Saturday, November 16, 2013

PTSD and the Forensic Psychiatrist

 
This blog post is aimed at anyone considering a career in forensic psychiatry. Please read this interview in the Ottawa Citizen entitled 'Tough forensic guy' John Bradford opens up about his PTSD'.

I'm going to preface this post by saying that I know the man featured in this interview. He is an extremely accomplished and internationally recognized authority on the evaluation and treatment of sex offenders. To think that we could have lost him is a devastating idea to me. He has always been respected within the forensic community, but I respect him even more after this interview.
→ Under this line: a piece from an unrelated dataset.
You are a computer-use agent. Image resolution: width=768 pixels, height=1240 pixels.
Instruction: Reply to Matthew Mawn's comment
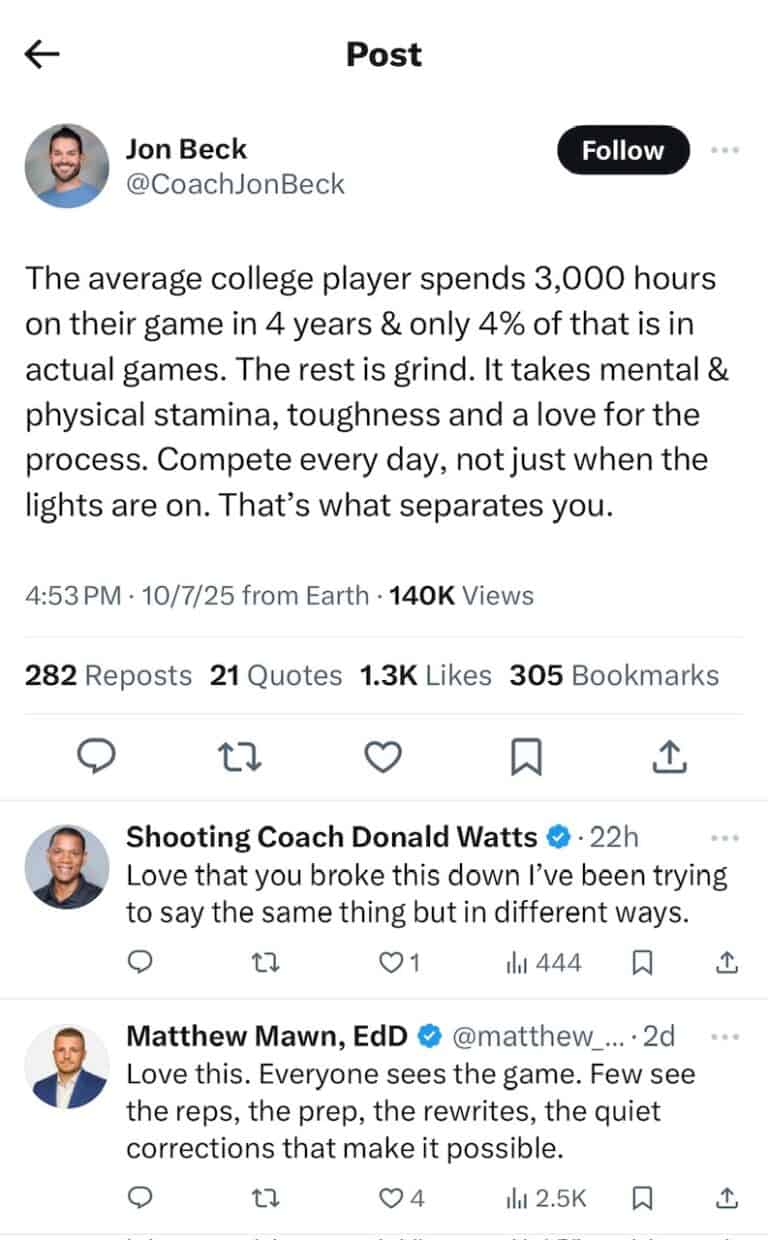click(141, 1197)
In this article Dr. Bradford talks about the recent stress a pretrial evaluation placed upon him when he had to work overtime, under a deadline, to evaluate a sexually sadistic murderer. He was required to watch actual videos of the crimes, to witness the killings and to hear the pleas of the women he knew were doomed. The experience brought back recollections of other serious crimes and cases he had been involved with in the past. In the interview he discusses the effects this had upon him over time and the challenges he faced when he finally needed to get help dealing with it. Getting treatment was particularly difficult for him, both because of his prominence but also because forensic psychiatrists are just supposed to be able to handle this stuff. In his own words:
“It’s complicated,” he says. “In my case it was macho. I’m a top forensic psychiatrist and I saw it as a weakness. I don’t talk about the treatment much because it’s difficult for me but getting to it early is important.”
I understand completely what Dr. Bradford is talking about here. Over the years, forensic psychiatrists end up hearing and seeing information about crimes that are pretty terrible. We see digital photographs of crime scenes, autopsy photographs, surveillance videos of murders, suspect interrogations, phone call tapes, written letters and other pieces of evidence that relate detailed information about violent crimes. A single case can require weeks and hundreds of hours of study with repeated exposure to horrible events.

Even without developing PTSD this can change your view of the world a bit. At times I joke that when I give directions now I don't use street names anymore, I give directions in terms of crime scenes: "Take a left and drive south a few blocks until you get to the church that was the scene of the ice pick murder, then take a right until you get to the samurai sword decapitation..."

Yeah, it makes life a little weird.

There are prohibitions about talking about active cases, for legal reasons, but there are also good clinical reasons why you don't talk about your cases with friends and family. Once you get these images in your head they don't go away, and it's not fair to place them into the heads of other people. I warn my program applicants about this too.

To a certain extent, medical training weeds out people who aren't able to handle this. I think there's a reason why my medical school put anatomy class as the first class on the training agenda. After four months hanging over a formaldehyde soaked body, it took me a while before I could eat chicken again. The muscle fibers and tendons just didn't look the same after anatomy class.

Some people complete forensic training and never touch a forensic case again and never do forensic work. I've often wondered about that, and wondered what we could do ahead of time to help people decide if they're really cut out for the work. Given Dr. Bradford's interview, we should probably also think about what we should be doing to look after the people who stay in the work.